EXTRAIT DU DOCUMENT:
►

L’expérience est simple. Elle consiste à prendre un faisceau lumineux horizontal et à le partager en deux faisceaux horizontaux perpendiculaires au moyen d’une lame transparente inclinée à 45° sur sa direction de propagation. La lumière incidente en partie se réfléchit et en partie traverse la lame. Le faisceau réfléchi va sur un miroir qui lui est perpendiculaire, s’y réfléchit à nouveau et revient traverser la lame inclinée à 45° pour tomber dans une lunette. L’autre faisceau, qui avait traversé la lame, se réfléchira sur un autre miroir, reviendra sur la lame, et, se réfléchissant en partie, viendra interférer, se superposer dans la lunette avec le premier faisceau.

◄

CONSIGNES:
1 > Répondez aux questions suivantes à partir de l'extrait sur l'expérience d'interférence lumineuse.
(a) De combien de degrés la lame transparente est-elle inclinée sur la direction de propagation du faisceau ?
(b) Comment est orienté le miroir sur lequel va le faisceau réfléchi par rapport à ce faisceau ?
(c) Dans quel instrument les deux faisceaux viennent-ils se superposer ?
2 > Sélectionnez chaque ligne des entrées qui contient le mot « Given » et recopiez-la.
L'extrait et les entrées sont deux supports distincts.

(Entrées pour repérer du texte et des éléments)

►

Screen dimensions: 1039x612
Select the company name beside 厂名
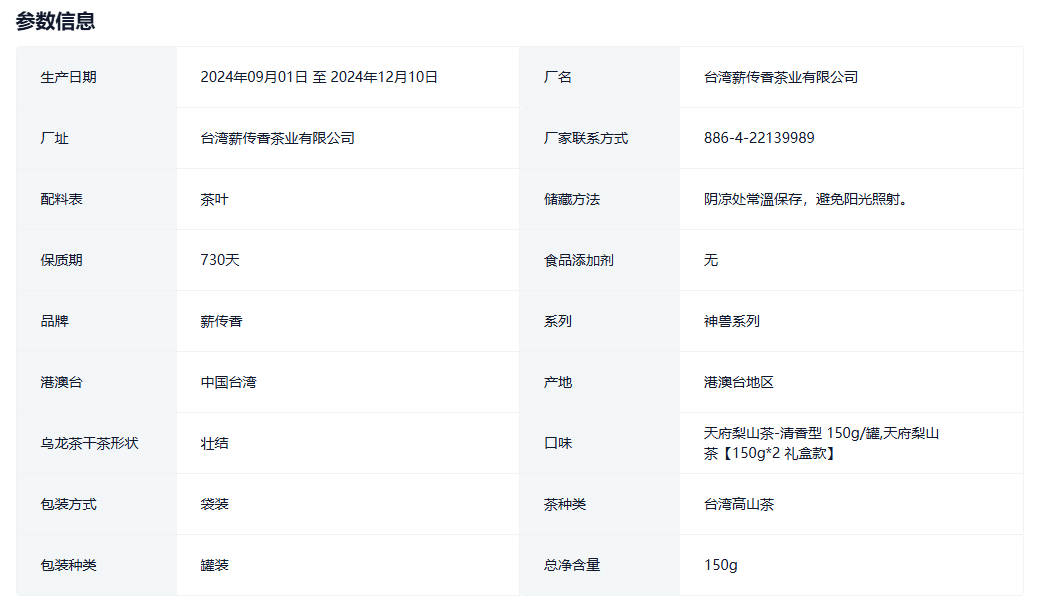[x=780, y=77]
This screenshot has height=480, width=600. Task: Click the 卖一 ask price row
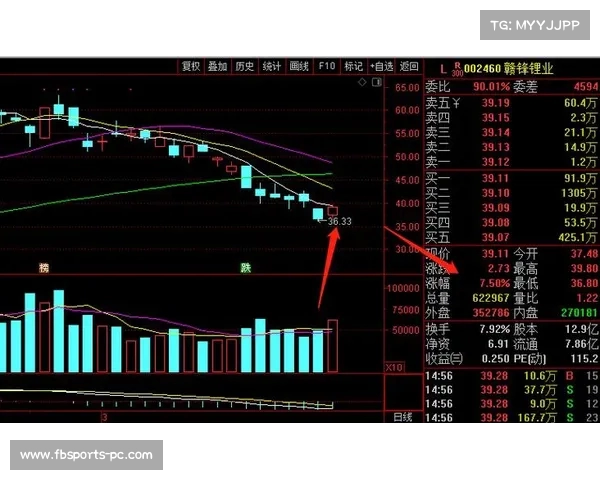[x=512, y=162]
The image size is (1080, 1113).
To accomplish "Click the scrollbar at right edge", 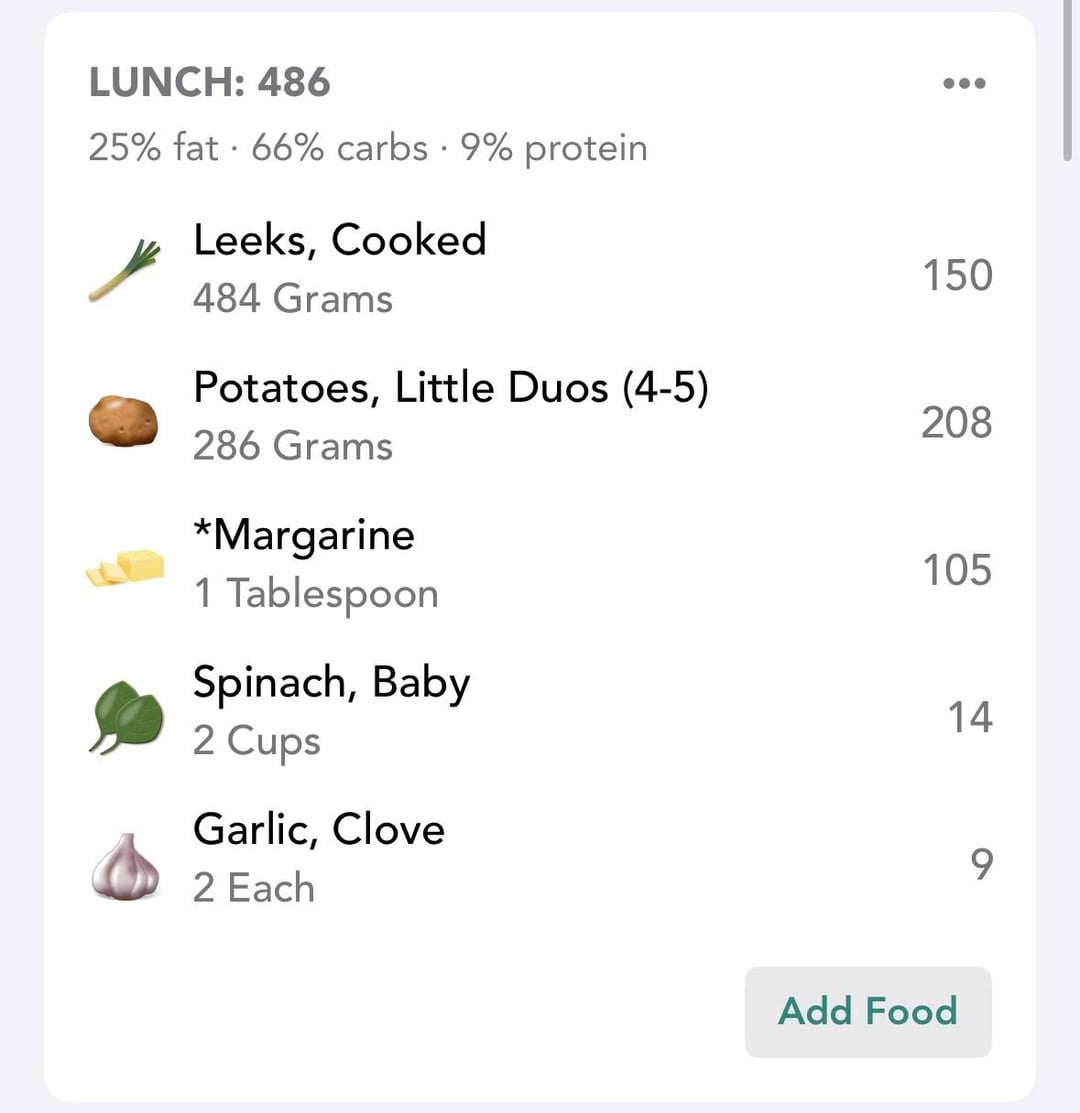I will 1068,80.
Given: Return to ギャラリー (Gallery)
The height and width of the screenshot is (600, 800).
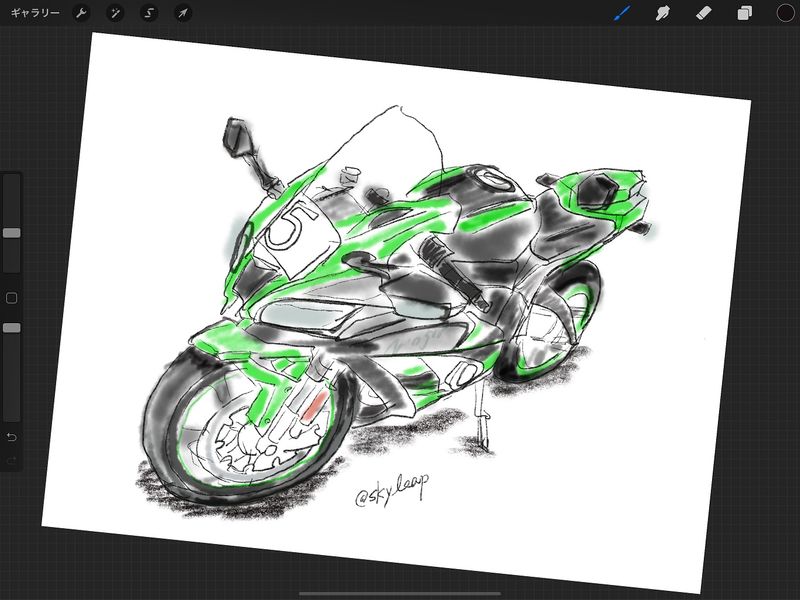Looking at the screenshot, I should click(x=35, y=13).
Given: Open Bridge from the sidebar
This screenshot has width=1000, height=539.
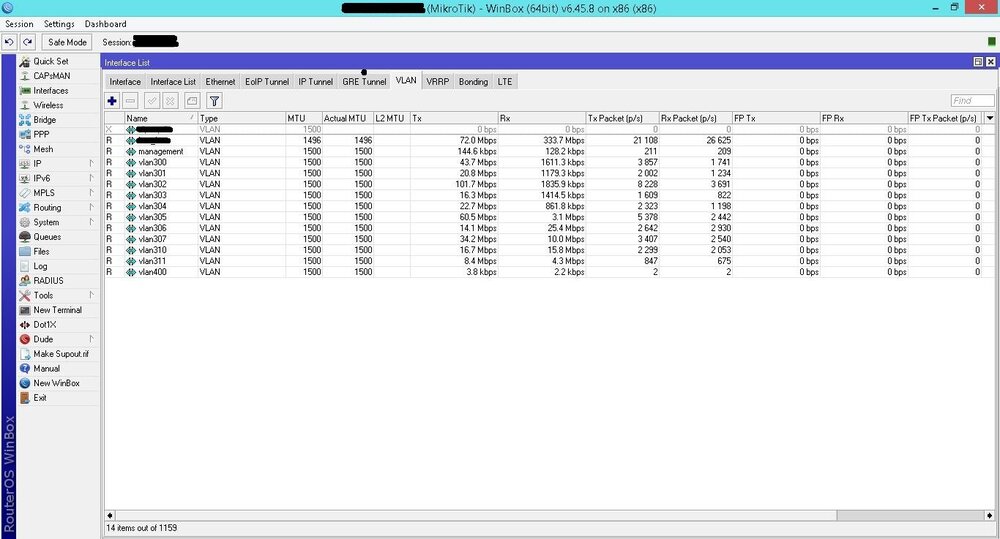Looking at the screenshot, I should [44, 120].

◄

RÉPONSES AUX CONSIGNES:
1 >
(a) Elle est inclinée à 45°.
(b) Il lui est perpendiculaire.
(c) Ils se superposent dans une lunette.

2 >
Given: Return to ギャラリー (Gallery)
Given: Open Bridge from the sidebar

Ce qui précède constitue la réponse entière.